Context: Fiscal Federalism in India
The article highlights the fiscal stress faced by State governments, especially due to rising expenditure on welfare schemes, salaries, pensions, interest payments and limited revenue flexibility.
It uses Kerala and Tamil Nadu as examples to show the larger issue of fiscal federalism in India.
Fiscal Federalism
Fiscal federalism means the constitutional arrangement for distribution of:
- Taxation powers
- Expenditure responsibilities
- Financial transfers
between the Union and State governments.
Why Are States Under Fiscal Stress?
1. Vertical Fiscal Imbalance
The Union collects a larger share of tax revenue, while States bear major expenditure responsibilities in sectors such as:
- Health
- Education
- Agriculture
- Rural development
- Police
- Local infrastructure
- Welfare delivery
2. Limited Fiscal Space
A large part of State budgets is committed to:
- Salaries
- Pensions
- Interest payments
- Subsidies
- Welfare schemes
This reduces funds for capital expenditure and development projects.

Record set:

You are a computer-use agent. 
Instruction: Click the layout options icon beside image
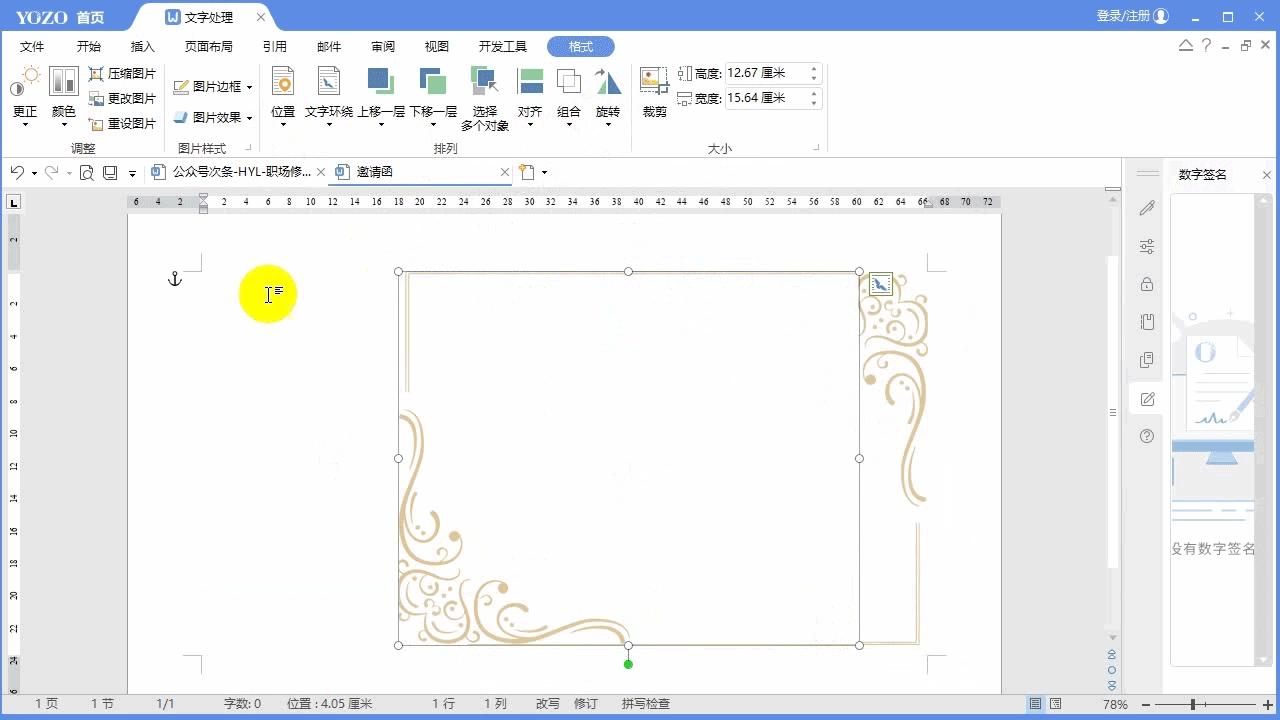880,284
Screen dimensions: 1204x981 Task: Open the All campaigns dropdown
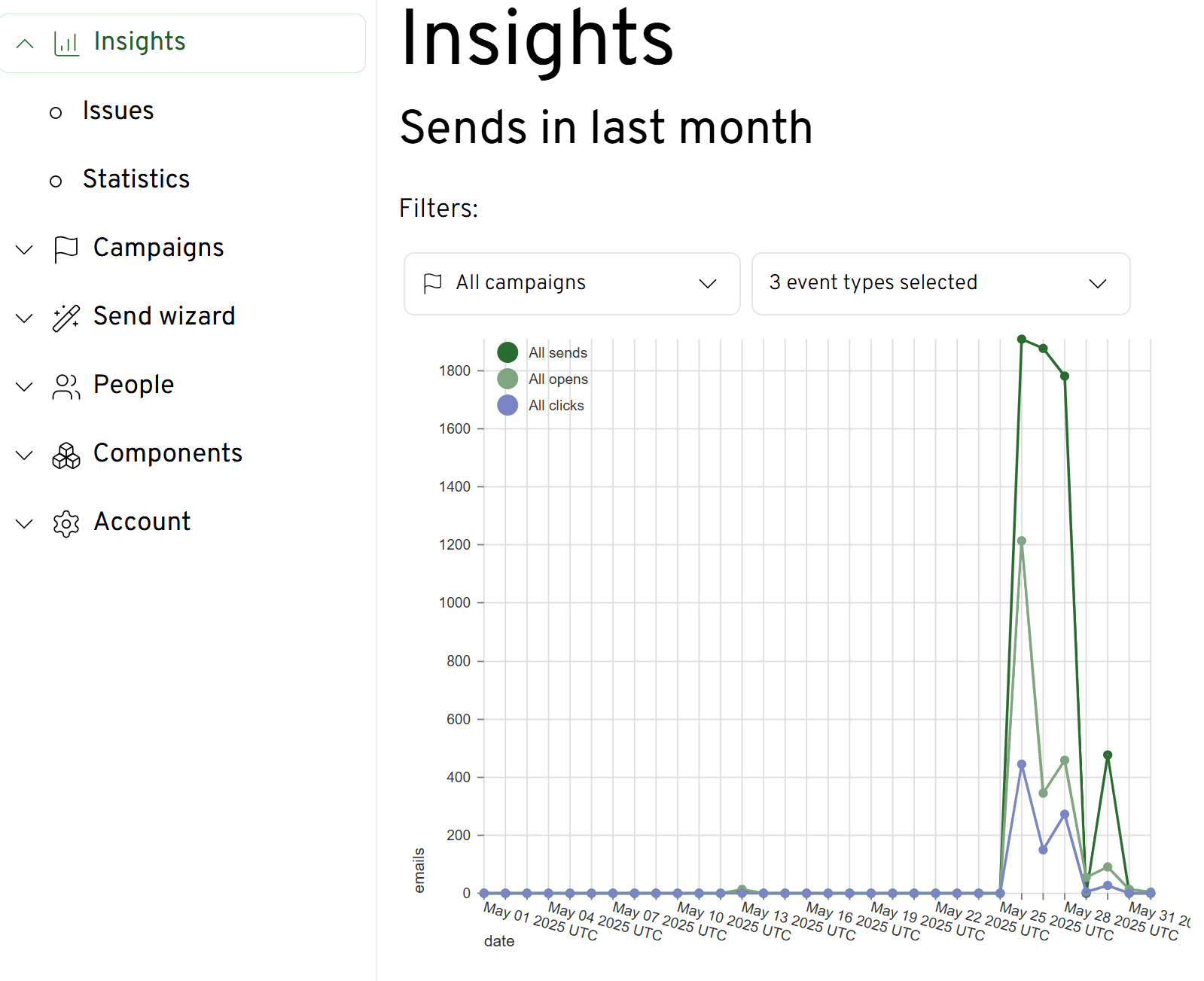[572, 283]
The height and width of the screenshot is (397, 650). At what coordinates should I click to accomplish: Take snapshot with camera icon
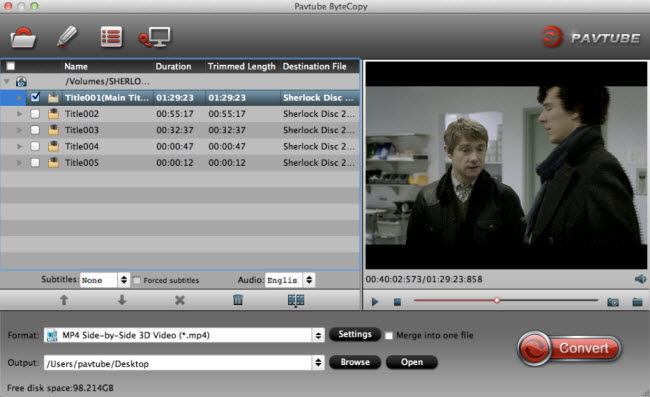coord(613,302)
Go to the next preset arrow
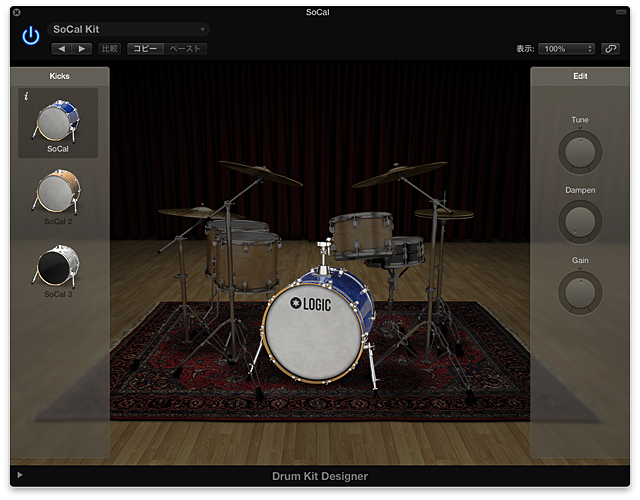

Task directions: Sum up the fiscal federalism text above in two sentences.

Answer box: State governments in India are under fiscal stress from rising spending on welfare schemes, salaries, pensions and interest payments and from limited revenue flexibility, and Kerala and Tamil Nadu serve as examples of this wider issue of fiscal federalism, the constitutional arrangement that divides taxation powers, expenditure responsibilities and financial transfers between the Union and the States. The stress comes from the Union collecting a larger share of tax revenue while States carry major spending duties in areas like health, education and police, and from so much of State budgets being committed to salaries, pensions, interest, subsidies and welfare that less is left for capital expenditure and development projects.